The movement upward had stopped. Rod snarled, “Get on up, you lunkheads! Move!” He jabbed with the butt of his spear, then turned around.

   
Cowper had set the fire in a new place. He straightened up, about to move farther down, suddenly turned and jumped over the dying line of fire. He stopped and jabbed at something in the darkness . . . then screamed.

   
“Grant!” Rod jumped down, ran toward him. But Grant was down before he reached him, down with a joe worrying each leg and more coming. Rod thrnst at one, jerked his spear out, and jabbed at the other, trying not to stab Grant. He felt one grab his leg and wondered that it did not hurt.

   
Then it did hurt, terribly, and he realized that he was down and his spear was not in his hand. But his hand found his knife without asking; Colonel Bowie finished off the beast clamped to his ankle.

   
Everything seemed geared to nightmare slowness.

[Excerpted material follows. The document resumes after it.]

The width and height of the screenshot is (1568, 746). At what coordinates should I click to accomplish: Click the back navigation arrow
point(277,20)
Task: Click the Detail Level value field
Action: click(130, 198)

Other figures were thrusting leisurely at shapes that hardly crawled. The thornbush, flaming high, gave him light to see and stab a dopy joe creeping toward him. He got it, rolled over and tried to get up.

   

   
He woke with daylight in his eyes, tried to move and discovered that his left leg hurt. He looked down and saw a compress of leaves wrapped with a neat hide bandage. He was in the cave and there were others lying parallel to him. He got to one elbow. “Say, what-”

   
“Sssh!” Sue Kennedy crawled over and knelt by him. “The baby is asleep.”

   
“Oh. . .”

   
“I'm on nurse duty. Want anything?”

   
“I guess not. Uh, what did they name her?”

   
“Hope. Hope Roberta Baxter. A pretty name. I'll tell Caroline you are awake.” She turned away.

   
Caroline came in, squatted and looked scornfully at his ankle. “That'll teach you to have a party and not invite me.